'''

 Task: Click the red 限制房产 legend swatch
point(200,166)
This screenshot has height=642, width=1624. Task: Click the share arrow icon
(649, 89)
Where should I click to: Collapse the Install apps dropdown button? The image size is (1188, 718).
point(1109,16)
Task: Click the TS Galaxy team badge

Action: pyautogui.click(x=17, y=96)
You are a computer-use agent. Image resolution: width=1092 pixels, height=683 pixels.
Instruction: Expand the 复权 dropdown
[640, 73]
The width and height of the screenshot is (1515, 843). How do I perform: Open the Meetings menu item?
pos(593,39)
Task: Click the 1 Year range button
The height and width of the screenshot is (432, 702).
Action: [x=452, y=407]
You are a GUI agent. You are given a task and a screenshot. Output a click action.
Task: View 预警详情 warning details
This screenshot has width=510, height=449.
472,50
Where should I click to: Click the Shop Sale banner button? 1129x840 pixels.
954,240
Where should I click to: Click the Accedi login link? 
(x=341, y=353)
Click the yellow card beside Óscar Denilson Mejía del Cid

'''

| Job |
Reproduce every line of the listing above, changing nothing.

| Result of this task |
 Task: Click the red 限制房产 legend swatch
point(200,166)
This screenshot has height=642, width=1624. Task: Click the share arrow icon
(649, 89)
Where should I click to: Collapse the Install apps dropdown button? The image size is (1188, 718).
point(1109,16)
Task: Click the TS Galaxy team badge

Action: pyautogui.click(x=17, y=96)
You are a computer-use agent. Image resolution: width=1092 pixels, height=683 pixels.
Instruction: Expand the 复权 dropdown
[640, 73]
The width and height of the screenshot is (1515, 843). How do I perform: Open the Meetings menu item?
pos(593,39)
Task: Click the 1 Year range button
The height and width of the screenshot is (432, 702).
Action: [x=452, y=407]
You are a GUI agent. You are given a task and a screenshot. Output a click action.
Task: View 预警详情 warning details
This screenshot has width=510, height=449.
472,50
Where should I click to: Click the Shop Sale banner button? 1129x840 pixels.
954,240
Where should I click to: Click the Accedi login link? 
(x=341, y=353)
Click the yellow card beside Óscar Denilson Mejía del Cid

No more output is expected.